# Recorded information

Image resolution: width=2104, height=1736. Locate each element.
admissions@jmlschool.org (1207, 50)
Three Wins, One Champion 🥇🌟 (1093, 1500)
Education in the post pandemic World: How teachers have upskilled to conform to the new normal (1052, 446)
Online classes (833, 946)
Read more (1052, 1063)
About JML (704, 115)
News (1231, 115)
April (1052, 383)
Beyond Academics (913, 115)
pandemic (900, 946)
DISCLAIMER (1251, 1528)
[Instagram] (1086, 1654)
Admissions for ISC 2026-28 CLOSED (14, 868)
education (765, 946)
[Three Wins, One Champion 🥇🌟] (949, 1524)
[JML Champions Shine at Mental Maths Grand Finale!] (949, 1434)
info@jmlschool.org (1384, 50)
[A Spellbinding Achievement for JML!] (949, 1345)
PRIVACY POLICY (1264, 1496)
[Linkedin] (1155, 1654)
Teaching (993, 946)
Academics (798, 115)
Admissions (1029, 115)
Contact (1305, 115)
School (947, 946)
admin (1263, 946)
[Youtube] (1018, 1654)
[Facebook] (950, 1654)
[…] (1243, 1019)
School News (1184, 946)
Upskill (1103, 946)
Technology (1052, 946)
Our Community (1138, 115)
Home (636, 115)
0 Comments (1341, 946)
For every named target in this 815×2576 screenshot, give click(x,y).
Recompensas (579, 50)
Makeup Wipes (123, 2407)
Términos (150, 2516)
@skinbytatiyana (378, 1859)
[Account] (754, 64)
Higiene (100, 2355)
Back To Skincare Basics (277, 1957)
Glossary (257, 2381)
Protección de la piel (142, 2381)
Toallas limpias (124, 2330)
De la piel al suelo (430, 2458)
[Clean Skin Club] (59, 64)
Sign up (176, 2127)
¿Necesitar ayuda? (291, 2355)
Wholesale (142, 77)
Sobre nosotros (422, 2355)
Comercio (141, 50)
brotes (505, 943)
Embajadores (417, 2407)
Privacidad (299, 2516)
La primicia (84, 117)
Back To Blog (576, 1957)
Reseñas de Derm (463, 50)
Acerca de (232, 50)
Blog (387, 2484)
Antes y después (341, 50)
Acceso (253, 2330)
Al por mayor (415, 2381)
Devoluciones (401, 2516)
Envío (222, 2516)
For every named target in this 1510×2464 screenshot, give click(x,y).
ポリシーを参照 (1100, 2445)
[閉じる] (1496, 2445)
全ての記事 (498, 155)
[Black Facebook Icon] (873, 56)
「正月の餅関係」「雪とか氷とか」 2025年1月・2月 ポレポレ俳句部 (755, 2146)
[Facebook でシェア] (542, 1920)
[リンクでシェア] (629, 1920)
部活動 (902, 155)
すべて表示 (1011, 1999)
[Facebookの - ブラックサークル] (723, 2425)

# What you should do
From the line that has "[Facebook] (950, 1654)" through the line that has "Sobre nosotros (422, 2355)", copy every line exactly as it appears above, and leave out all others.

# Task answer
[Facebook] (950, 1654)
[…] (1243, 1019)
School News (1184, 946)
Upskill (1103, 946)
Technology (1052, 946)
Our Community (1138, 115)
Home (636, 115)
0 Comments (1341, 946)
For every named target in this 815×2576 screenshot, give click(x,y).
Recompensas (579, 50)
Makeup Wipes (123, 2407)
Términos (150, 2516)
@skinbytatiyana (378, 1859)
[Account] (754, 64)
Higiene (100, 2355)
Back To Skincare Basics (277, 1957)
Glossary (257, 2381)
Protección de la piel (142, 2381)
Toallas limpias (124, 2330)
De la piel al suelo (430, 2458)
[Clean Skin Club] (59, 64)
Sign up (176, 2127)
¿Necesitar ayuda? (291, 2355)
Wholesale (142, 77)
Sobre nosotros (422, 2355)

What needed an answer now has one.